The main specification for the coin in terms of composition was that it should contain 90 percent silver and 10 percent copper. These coins were produced in bulk up until 1964 and were estimated at a total count of approximately 3.8 billion in circulation and replacement minting measures across American states.
The 1965 Silver Quarters ‘Crisis’
By 1964, the market price for silver made it too expensive for the US Mint to maintain production of quarters and all other coins at their traditional quantities because aside from the usual 0.18084 ounces of pure silver
needed per quarter, the 10-cent and 50-cent coins had similar quantity demands since they were also made of 90 percent silver.
Because it was no longer economical to use silver in the production of any coins by the US Mint (because of dollar devaluation), other viable metals had to be used. Establishing which metals to use required time to evaluate since legislators did not want to run into a similar outcome in the future.

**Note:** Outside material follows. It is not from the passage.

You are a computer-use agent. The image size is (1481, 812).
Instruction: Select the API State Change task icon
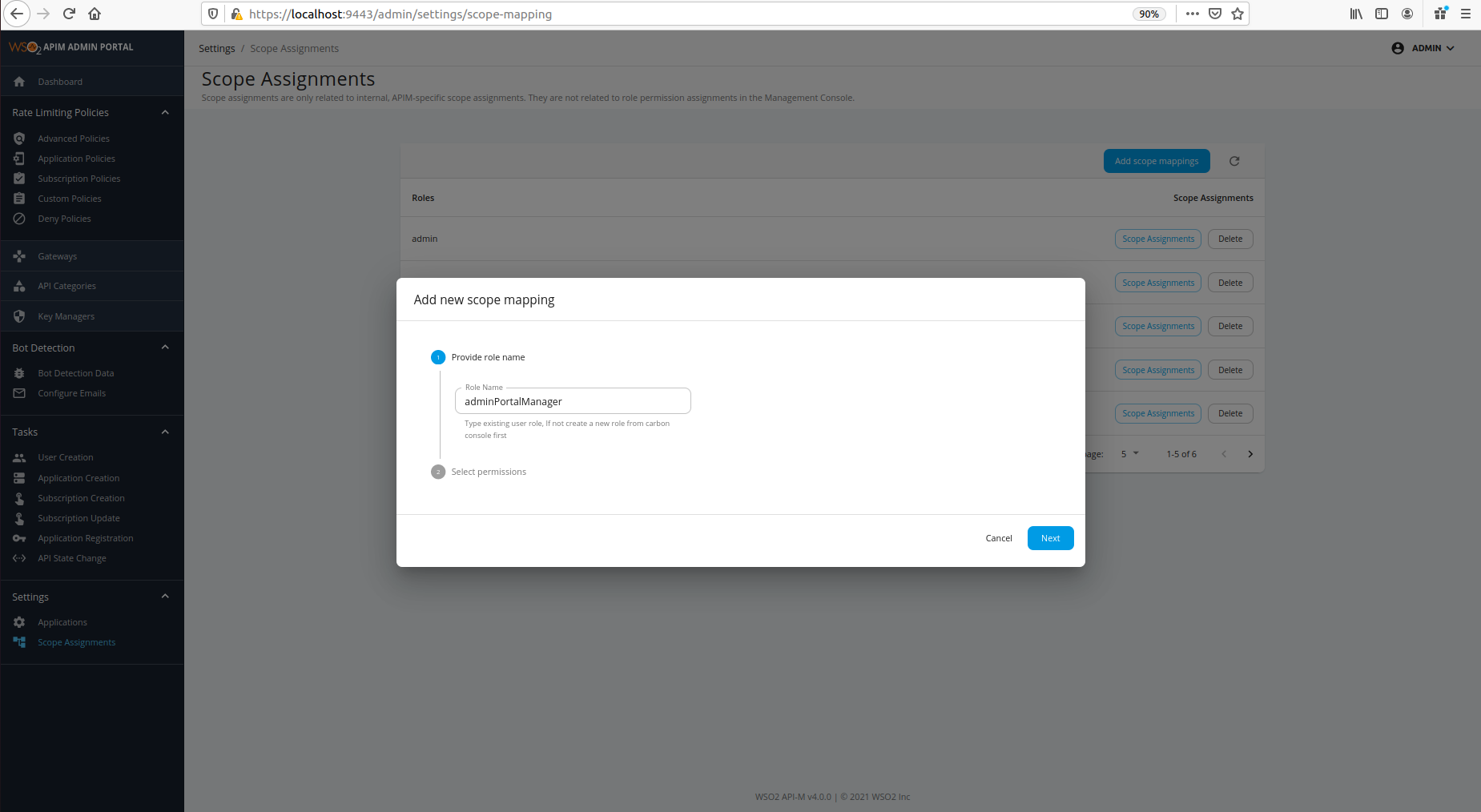pos(19,558)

In this short period, the public began to save the silver they had (in terms of the coins) having realized it was steadily surpassing the set face value. As a result, the number of coins in circulation quickly diminished resulting in the coin shortage of 1965.
Global shortage in silver also forced the US Mint to reduce production resulting in the further decrease in the coins in circulation.

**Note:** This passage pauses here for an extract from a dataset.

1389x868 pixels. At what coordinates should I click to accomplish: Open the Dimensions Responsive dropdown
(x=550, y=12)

Hence, around 1965, Congress reevaluated the Coinage Act of 1792. It’s plan was to come up with a transition mechanism that would prevent the already occurring speculation of the 1964 silver coins from happening further.

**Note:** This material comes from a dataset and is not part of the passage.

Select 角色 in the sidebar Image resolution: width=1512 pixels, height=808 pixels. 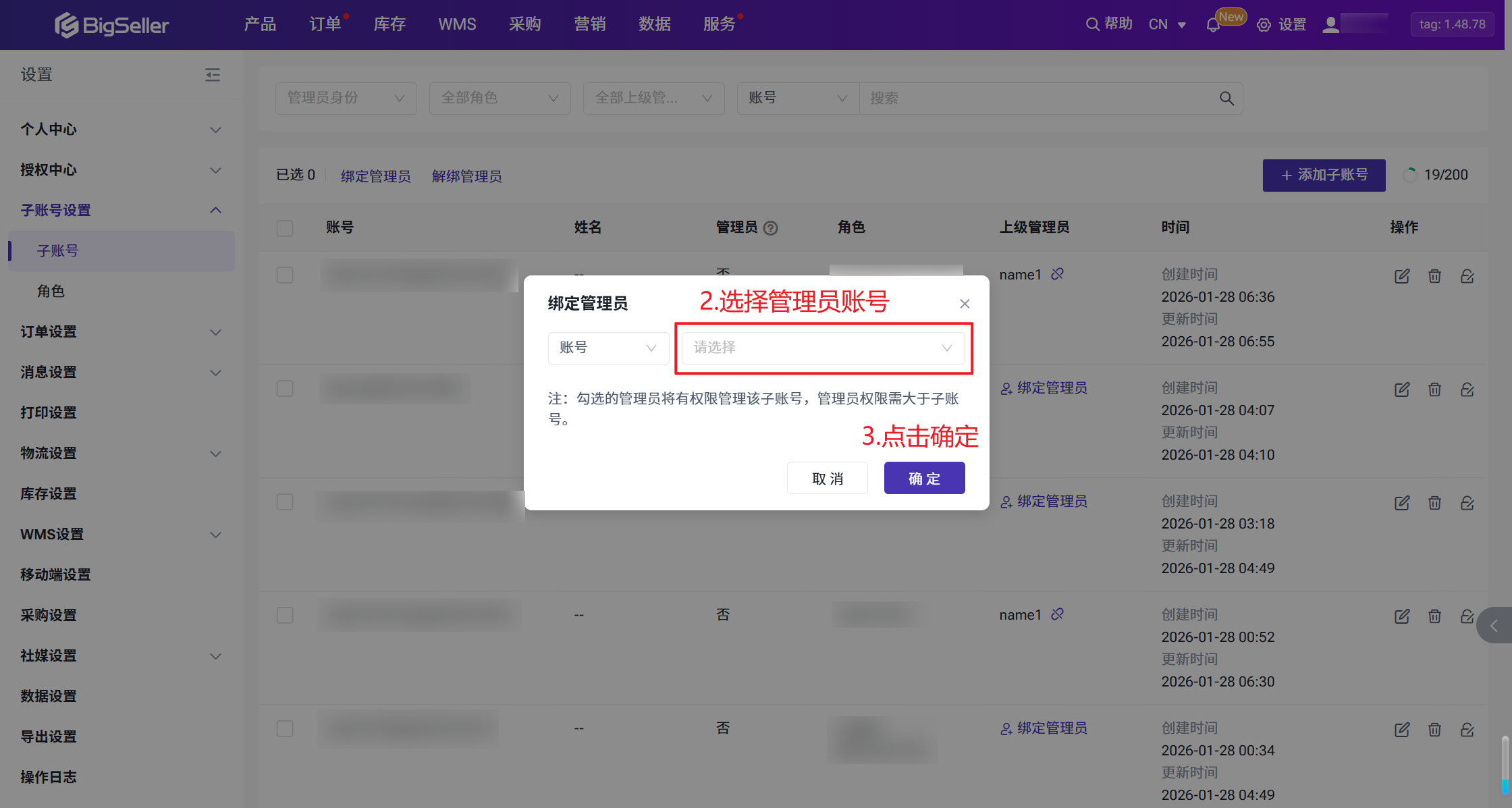point(51,292)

As an initial measure, it instructed the US Mint to keep producing Washington silver coins but date them as 1964 coins even after the year had ended.
Therefore, the silver coins produced in 1964, 1965 and 1966 were all dated 1964. The very last of the silver quarter coins was made in January 1966 while the very last silver coin (the 50 cent coin series) was made in April 1966.
Because Congress realized that by the replacement, clad coins they would use were not going to be speculated on, they allowed the US Mint to date them from 1965.
What Replaced the 1965 Silver Quarters?
The replacement metals to be used in the production of the new clad coins were copper, nickel and zinc. In these three metals, Congress saw all their problems answered. The abundance of each of these metals guaranteed that they would not become scarce in the near future forcing another reevaluation.
In retrospect, the cost of producing them at their current input quantity per coin makes them far more economical. In addition, as a precautionary measure, they too are mixed to prevent depletion of available quantities too soon- more along the lines of sustainable use.
For instance, the quarter coin in circulation now contains cupro-nickel in the ratio 91.67 percent Copper and 8.33 percent Nickel using more copper for its low price and availability.